[Stored items]
——
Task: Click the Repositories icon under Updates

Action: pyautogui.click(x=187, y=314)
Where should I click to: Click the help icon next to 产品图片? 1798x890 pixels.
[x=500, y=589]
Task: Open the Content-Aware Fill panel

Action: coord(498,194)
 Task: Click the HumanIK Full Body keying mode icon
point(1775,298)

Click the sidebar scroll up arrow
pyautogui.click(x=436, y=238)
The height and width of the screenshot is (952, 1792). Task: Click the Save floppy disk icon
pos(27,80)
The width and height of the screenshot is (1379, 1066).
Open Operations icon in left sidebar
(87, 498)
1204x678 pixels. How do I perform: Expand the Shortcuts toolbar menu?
——
**What you are asked to do**
Once more, give all the records exactly as they were written.

**Solution for this problem**
Task: Click the Repositories icon under Updates

Action: pyautogui.click(x=187, y=314)
Where should I click to: Click the help icon next to 产品图片? 1798x890 pixels.
[x=500, y=589]
Task: Open the Content-Aware Fill panel

Action: coord(498,194)
 Task: Click the HumanIK Full Body keying mode icon
point(1775,298)

Click the sidebar scroll up arrow
pyautogui.click(x=436, y=238)
The height and width of the screenshot is (952, 1792). Task: Click the Save floppy disk icon
pos(27,80)
The width and height of the screenshot is (1379, 1066).
Open Operations icon in left sidebar
(87, 498)
1204x678 pixels. How do I perform: Expand the Shortcuts toolbar menu?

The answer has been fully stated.